Documentation Generation (mkdocs): The project mandates the use of mkdocs, utilizing the mkdocs-material theme and mkdocstrings. All Python classes, systems, and mathematical formulas must possess comprehensive docstrings that are automatically parsed and rendered into a static documentation site.
- Architectural and Execution Constraints
3.1 State Management (Double-Buffering)
To preclude race conditions and guarantee mathematical determinism during synchronous time steps ($\Delta t$), the system must implement strict double-buffering. The simulation controller must maintain isolated State_Read and State_Write buffers. Logic systems are restricted to querying data exclusively from the read buffer and mutating data exclusively within the write buffer, executing a buffer swap strictly at the conclusion of the time step.
3.2 Memory Allocation Constraints (The "Rule of 16")
Dynamic array resizing during the simulation loop is computationally prohibitive. The architecture dictates a hard configuration limit: a maximum of 16 distinct entity classifications per type (16 flora species, 16 predator species, 16 substance types). The engine must pre-allocate all primary interaction matrices (e.g., shape (16, 16) for the Diet Compatibility Matrix and Trigger Matrix) based on these bounds during system initialization.
3.3 ECS Garbage Collection
To maintain optimal memory utilization, the ECS framework must enforce continuous garbage collection. Entities whose tracked parameters violate operational thresholds (e.g., population $n \le 0$) must be programmatically despawned, their localized memory freed, and their references purged from the Spatial Hash.
- Computational Optimization Directives
4.1 Spatial Query Resolution ($O(1)$ Complexity)
The architectural framework must preclude inefficient $O(N^2)$ Euclidean distance evaluations for localized entity interactions. The ECS must implement a Spatial Hash or Grid Cell Roster, ensuring that positional queries (e.g., overlapping coordinate checks) are resolved with $O(1)$ temporal complexity.

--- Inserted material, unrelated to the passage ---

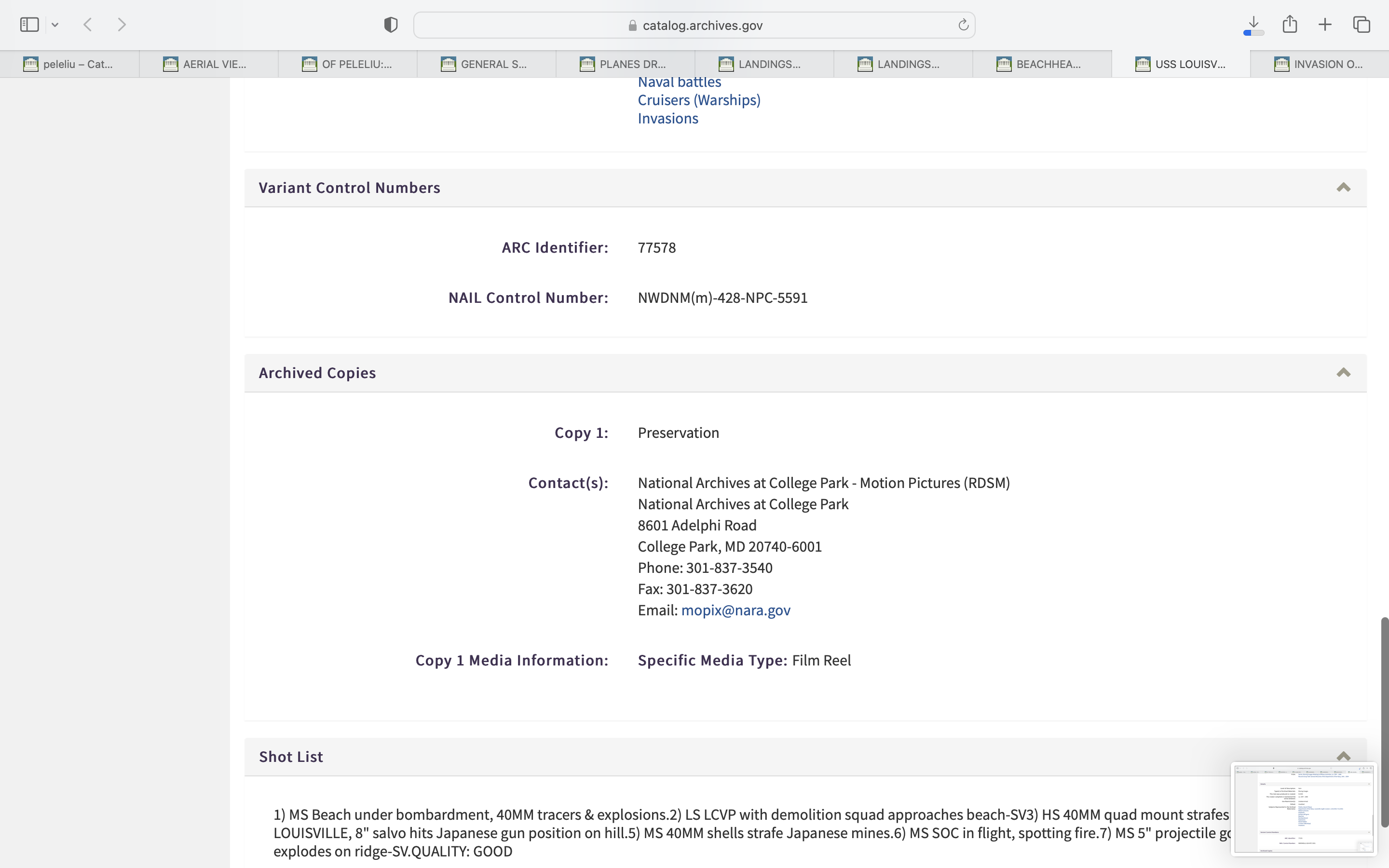Open the Share menu icon

coord(1290,25)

4.2 Floating-Point Subnormal Mitigation
Continuous diffusion equations calculated via scipy convolutions naturally yield infinitely long tails of minuscule floating-point numbers. Processing these "subnormal" floats critically degrades CPU performance. Implementations must systematically enforce a minimum concentration threshold (e.g., truncating matrix values < 1e-4 to 0.0) immediately following convolution operations to preserve matrix sparsity.
4.3 Unified Pathfinding Gradients
Individual agent-based pathfinding calculations (e.g., Breadth-First Search) are strictly prohibited. The system must compute a singular, global flow_field_gradient per time step using numba. All discrete spatial entities must derive their vector transformations exclusively from this unified gradient.
- Interface and Telemetry Specifications
5.1 Network Endpoints
The FastAPI interface must explicitly expose the following operational routes:
POST /api/scenario/load: Ingests a pydantic-validated JSON payload containing the biotope configuration, topological bounds, and interaction matrices.
POST /api/simulation/start and POST /api/simulation/pause: Controls the asynchronous execution loop.
WS /ws/simulation/stream: Establishes a WebSocket connection to stream compressed two-dimensional state matrices to a connected client at a fixed tick rate.
5.2 Data Export
The polars telemetry engine must provide programmatic utilities to dump aggregated Lotka-Volterra metrics (population trajectories and energy distributions) into standardized CSV or JSON formats upon simulation termination.